Spring has sprung in NYC and it's time for gardening! But how to buy the right hose when you're a total gardening newbie?
This is a short step-by-step tutorial on collaborative filtering based recommendation systems on Amazon product data. Detailed instructions are included in the Jupyter Notebook (GardeningToolsRecommender.ipynb), so feel free to check it out. Below, I included materials I found super useful to learn about recommendation systems & Apache Spark (which is used to paralelize alternative least squares at the end of the notebook).
For instructional purposes, the code is not optimized for speed.
source of the image: "Recommendation systems: Principles, methods and evaluation" by Isinkayea, Folajimib and Ojokohc, http://doi.org/10.1016/j.eij.2015.06.005
Amazon's data set contains reviews and metadata spanning from 1996 to 2014 and is an excellent source if you want to practice recommendation algorithms. As you might suspect, it's huge, but Julian McAuley from UCSD also shared smaller subsets.
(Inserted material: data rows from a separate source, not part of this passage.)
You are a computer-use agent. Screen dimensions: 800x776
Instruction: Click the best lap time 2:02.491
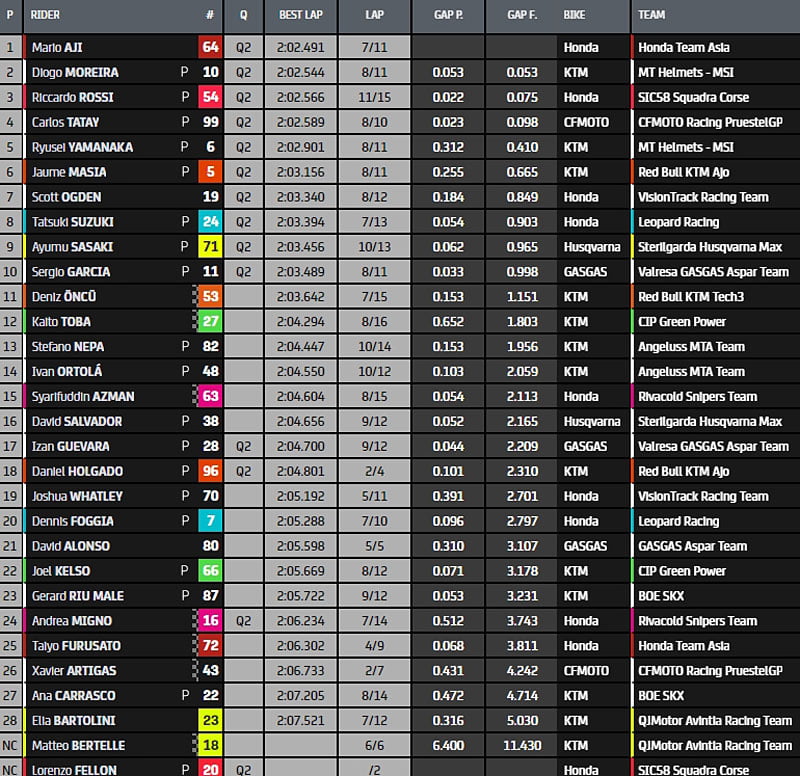tap(300, 47)
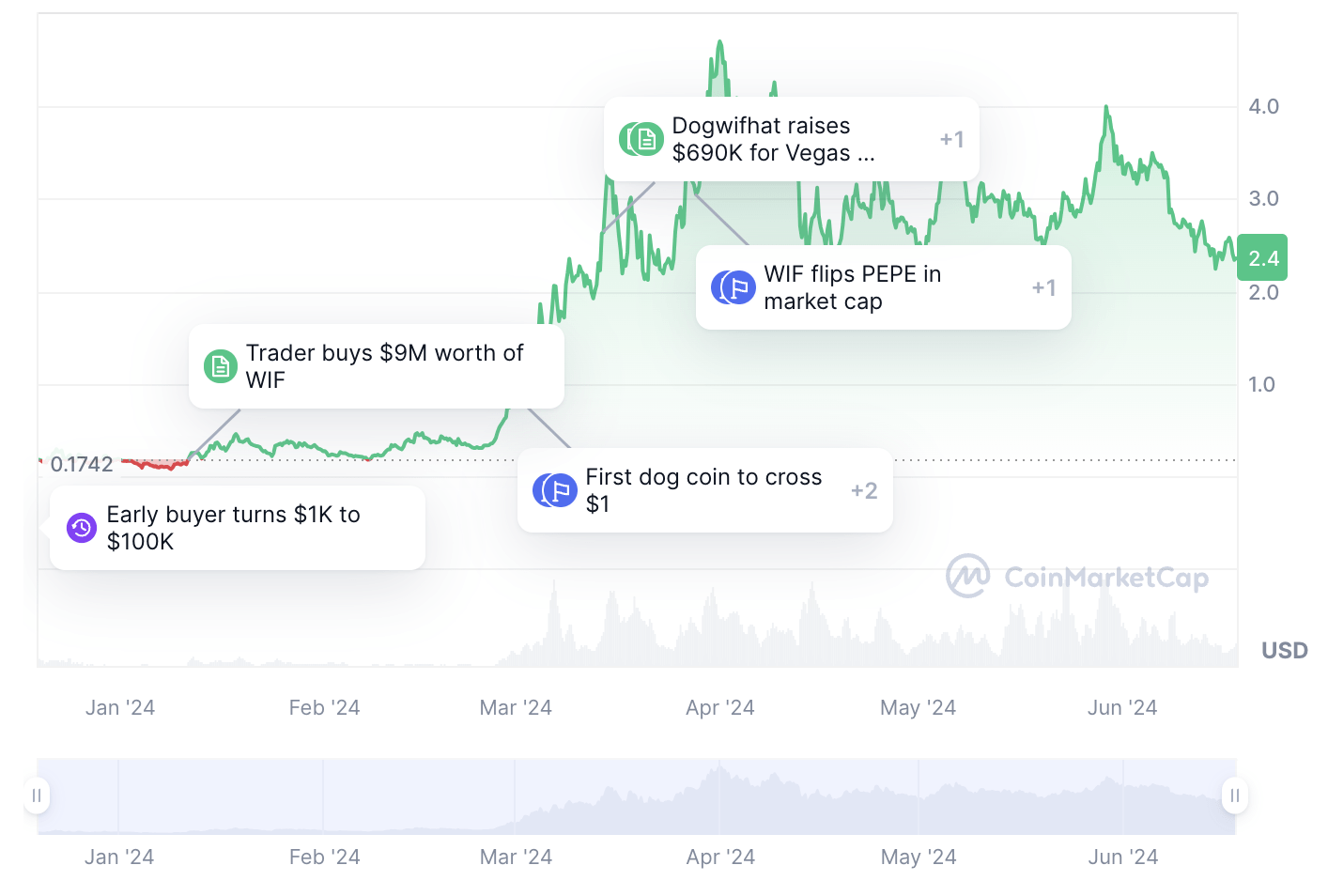Show the +2 hidden events on the dollar milestone card

click(863, 489)

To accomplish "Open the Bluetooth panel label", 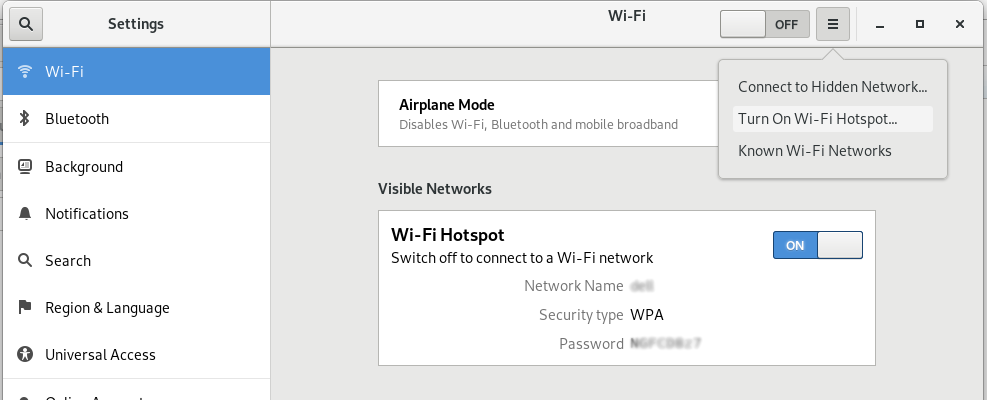I will 77,118.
I decided to use one of the 5-core datasets which contain entries from users who reviewed at least 5 products and products which were reviewed at least 5 times, which drastically limits the size of it allowing to run costly algorithms (such as ALS) on a personal laptop within a reasonable time (it took me few minutes).
Blog posts about collaborative filtering and Alternative Least Squares:
Andrew Ng's awesome intro to recommender systems (part of his ML coursera series, so pretty basic)
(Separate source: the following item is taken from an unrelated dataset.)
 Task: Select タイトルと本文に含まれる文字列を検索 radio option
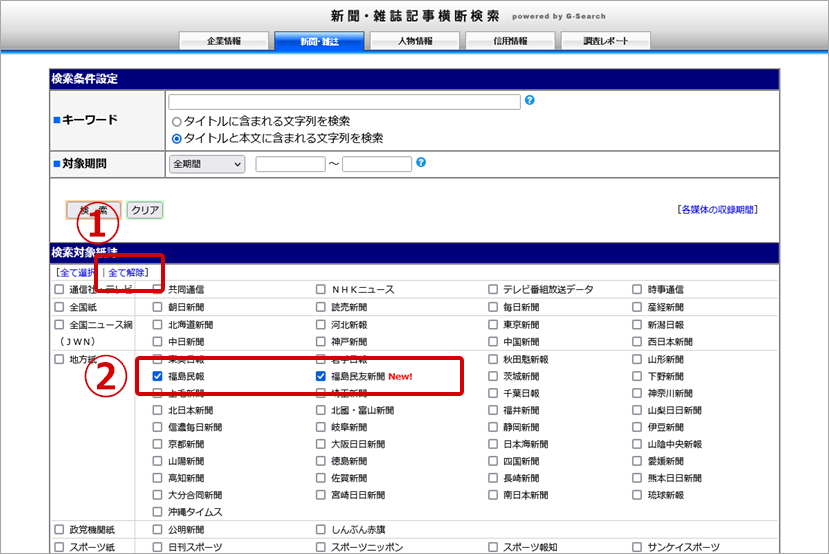[x=176, y=138]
Ethan Rosenthal's excellent blog post about collaborative filtering and matrix factorization (a bit more advanced).
Alex Abate on collaborative filtering - I heavily borrowed from her prediction rating code, which demonstrates step-by-step how it works.
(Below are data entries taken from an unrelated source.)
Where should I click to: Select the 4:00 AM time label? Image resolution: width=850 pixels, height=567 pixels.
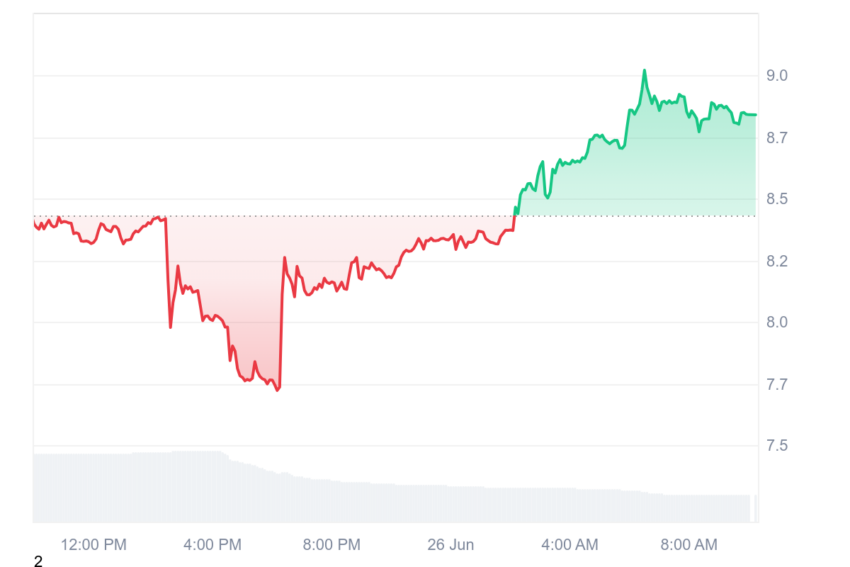570,545
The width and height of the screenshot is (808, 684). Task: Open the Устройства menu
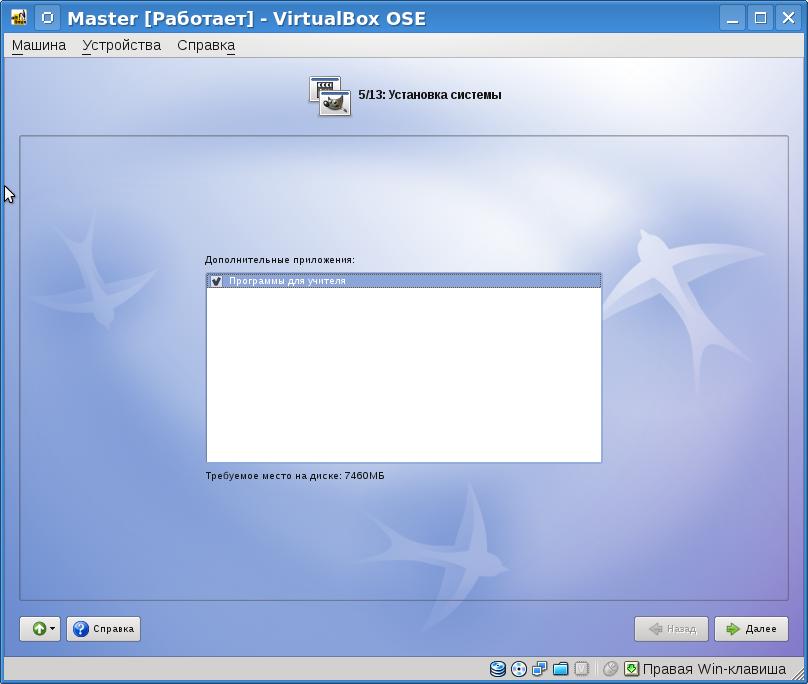point(121,45)

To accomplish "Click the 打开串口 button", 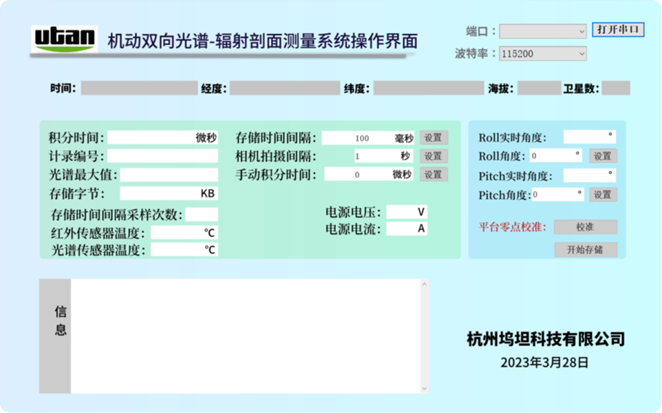I will coord(619,30).
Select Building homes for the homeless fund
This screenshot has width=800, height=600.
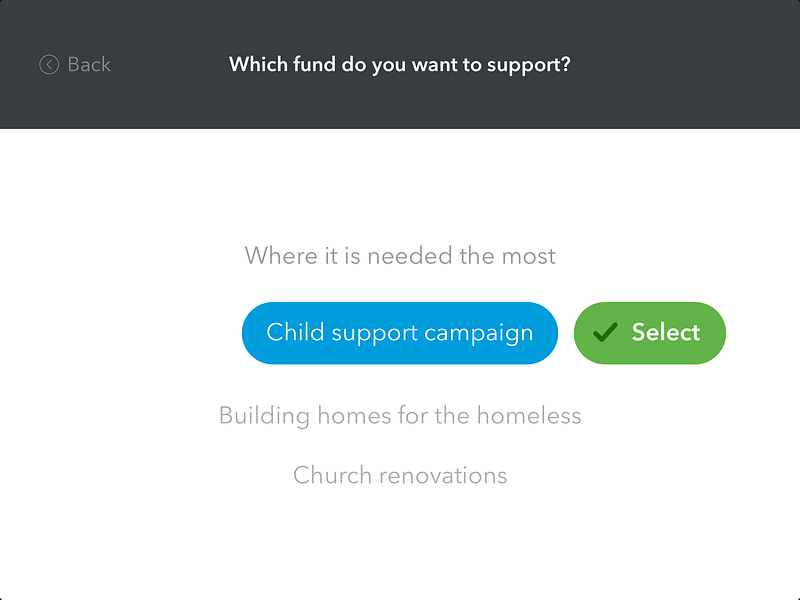[x=400, y=415]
bugra on Alternating Least Squares.
Using Apache Spark makes a lot of sense when we're using iterative algorithms (such as gradient descent or alternative least squares) as it leverages its capacity for caching / persisting (taking a snapshot of the data and iterating only over steps which are unique across iterations).
It's not hard at all, actually! Make sure SSH is enabled on your machine, your Java is up to date, and download + install Spark. In my case, in order to run it I need to execute in the Terminal:
$ export PATH=$PATH:/usr/local/spark/bin:/usr/local/spark/sbin
followed by:
$ start-all.sh
and to lanch Jupyter Notebook with Spark:
$ PYSPARK_DRIVER_PYTHON=ipython PYSPARK_DRIVER_PYTHON_OPTS="notebook --no-browser --ip="*"" pyspark --master local[*]
Then, Jupyter Notebook will run on localhost:8888
, your Spark cluster UI on localhost:8080
and Spark Jobs on localhost:4040
.
Those tips come from Austin Ouyang who wrote a great step-by-step intro and gave a two day workshop at Insight Labs that I attended (and you can sign up for too:).
http://spark.apache.org/docs/latest/mllib-guide.html
https://spark.apache.org/docs/latest/mllib-collaborative-filtering.html
A great tutorial on recommendations systems and Spark with MovieLens data: https://databricks-training.s3.amazonaws.com/movie-recommendation-with-mllib.html
To install all of them (except Python) using pip run:
pip install -r requirements.txt